Within a couple of years, it’s estimated that the grape industry lost $140 million dollars to birds. In an effort to cut down on their losses, farmers were putting up nets that trapped the birds, some of which were endangered themselves, and had died. Others had attempting spraying bird deterring chemicals on the grapes. So far, no good solution had presented itself.
In 2005 funding from the Ministry of Agriculture and Forest was given to a program to reintroduce native falcons into vineyards. Dr Fox and his team designed nests that were raised from the ground, and so safe from predators, and still acceptable to the falcons. The falcons naturally took to controlling the ‘pest’ birds that were harrying the farmers vines.

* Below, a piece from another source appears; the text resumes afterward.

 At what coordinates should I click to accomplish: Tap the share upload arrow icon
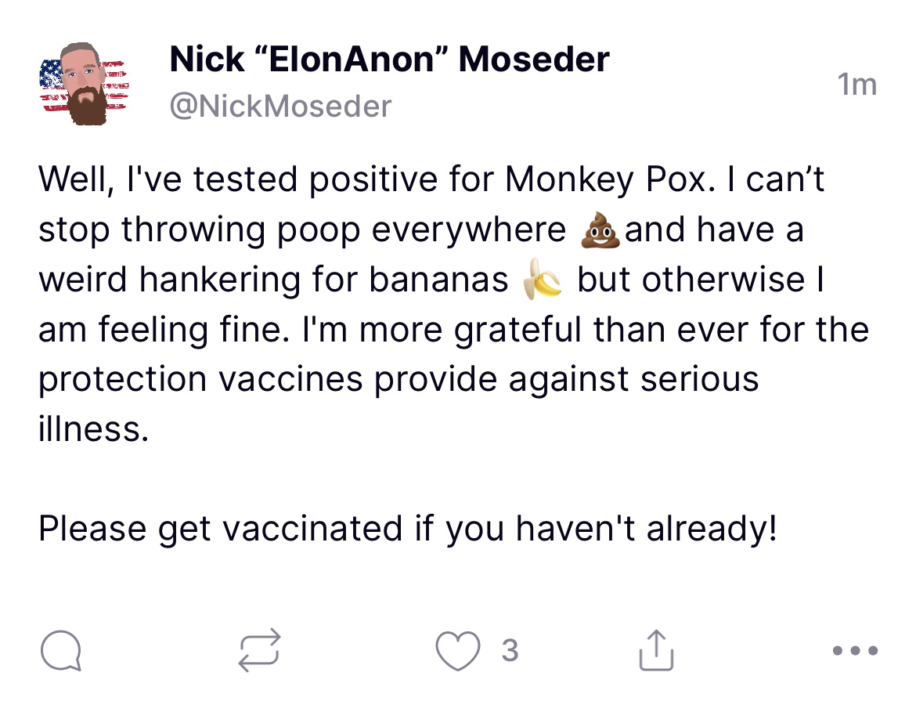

It started with four birds being released to these vineyards. Shortly thereafter, another 15 were introduced. The birds began to breed, using the special nests designed by the team. The hungry chicks kept the parent falcons busy looking for food–and falcons do not eat grapes. Grape eating birds like waxeyes, blackbirds and thrushes that loved the ripening grapes were frightened away or killed by these ‘on duty’ falcons.
This worked so well in the Marlbourgh region, that Nick and the team have begun moving onto to other vineyard regions as well.

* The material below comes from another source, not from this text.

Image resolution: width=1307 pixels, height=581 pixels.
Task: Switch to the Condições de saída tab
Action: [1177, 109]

“It’s a win for the falcons, and a win for the wineries.” says Dr. Nick. Marlborough vigneron Andrew Johns agrees, stating that since he had a pair of falcons introduced into his vineyard he has noticed a big decline in the pest birds. Like all good security guards, however, the falcons themselves are rarely seen.
The Age of Tractors–Over?
But the eco-friendly efforts of New Zealand don’t stop there! A leading New Zealand winery, the Seresin Estate of Marlborough, has added to its employment roster a 22 year old horse by the name of Stewart.
While this might seem like a step backward as far as progress goes, the winery vitaculurist Colin Ross has excellent logic for doing it. Stewarts primary job is tower the sprayer up and down the rows of vines. He doesn’t spray chemicals, though–the Seresin Estate uses a natural concoction of seaweed and manure for fertilization. If plowing or tilling is needed, this is also accomplished by the one horse power plow.

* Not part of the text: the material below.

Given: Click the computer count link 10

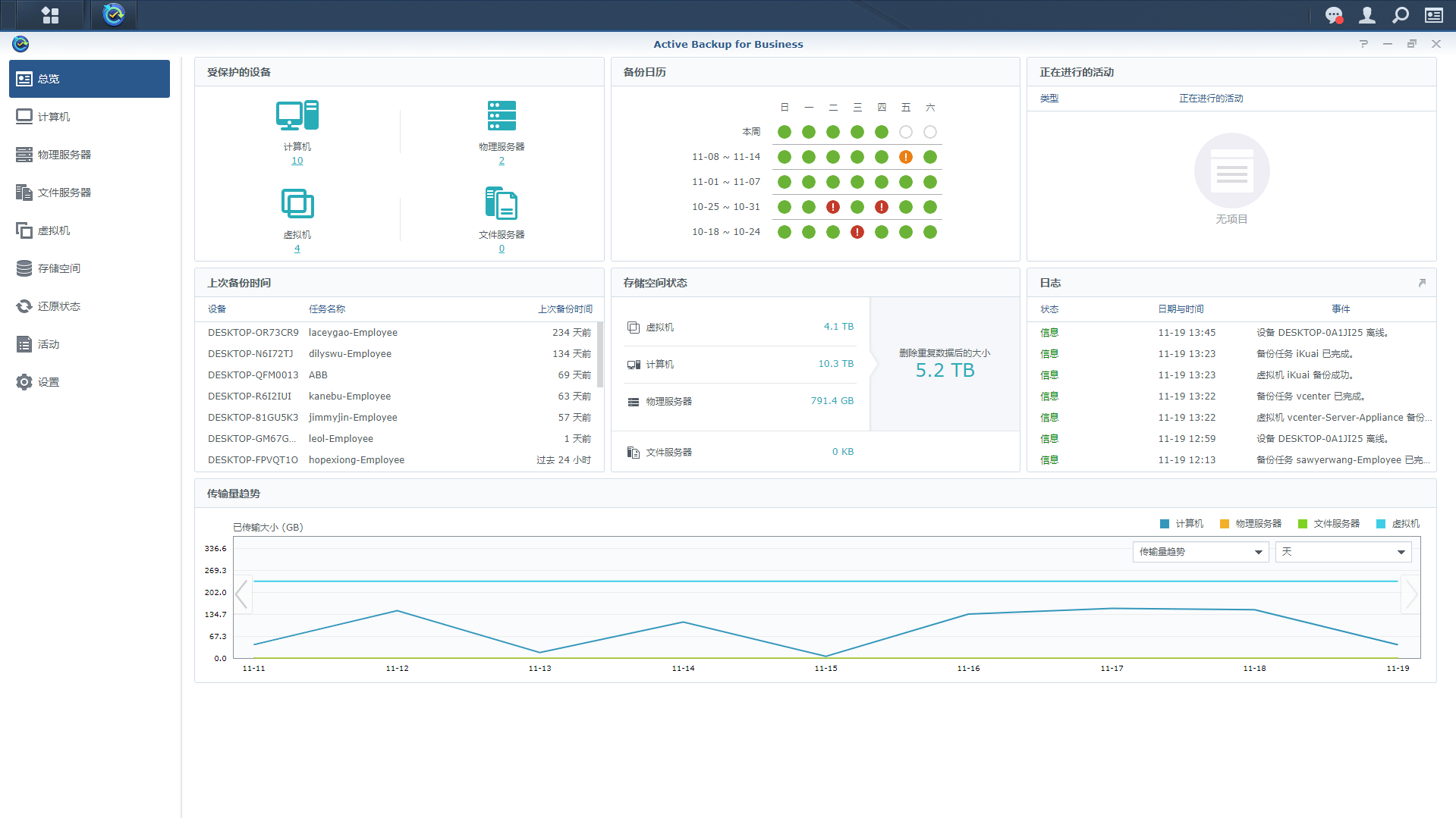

Firstly, horses can accomplish these tasks just as easily as a tractor, but their comparatively light body weight does not compact the earth the way a tractor would. Secondly, a horse doesn’t need to be fueled up at a gas pump-they fuel themselves on the grass in the fields–and they naturally produce fertilizer for the vines.
All this makes horses less damaging to the environment around the vineyard, to the world in general by avoiding the use of gas and the emissions of exhaust, and of course it gives an old horse a home, rather than a one way trip to a glue factory.
“Vineyards have been around longer than tractors or chemicals,” is Ross’s opinion, “And things worked just fine then.” And considering that Seresin remains at the top of the charts in New Zealand wineries, it apparently is still working today.